◆ **The task**
Write out word for word each line from the one containing "You are a computer-use" through the close of the listing, including both ends. Pictures do not belong in the copy.

◆ **Provided records**
......
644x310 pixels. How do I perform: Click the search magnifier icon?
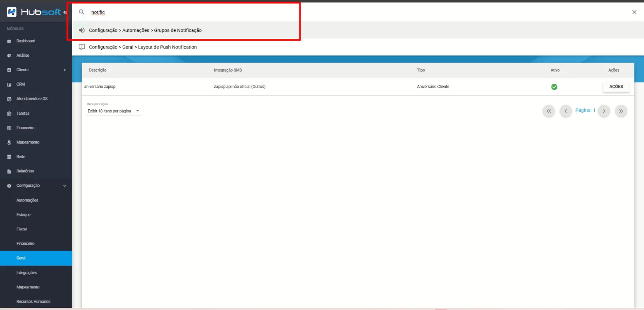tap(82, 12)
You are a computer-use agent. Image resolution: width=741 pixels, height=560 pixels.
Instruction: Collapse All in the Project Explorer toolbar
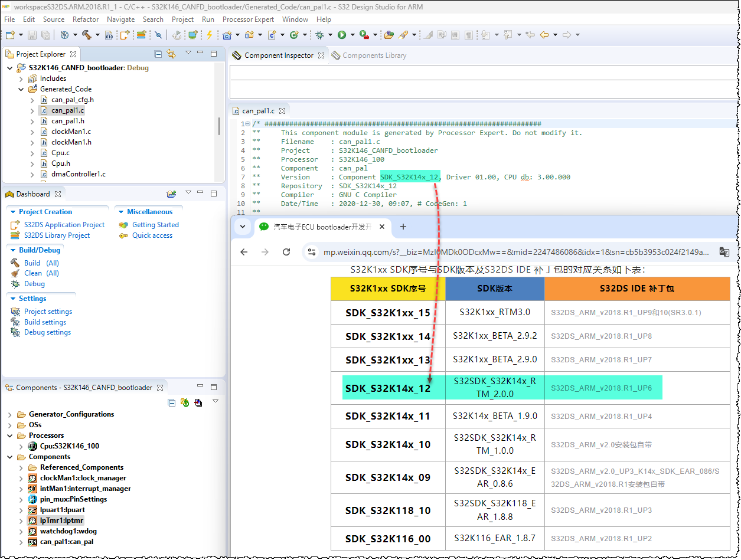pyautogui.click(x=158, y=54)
......
◆ **Solution to this problem**
You are a computer-use agent. Image resolution: width=741 pixels, height=560 pixels.
Instruction: Collapse All in the Project Explorer toolbar
pyautogui.click(x=158, y=54)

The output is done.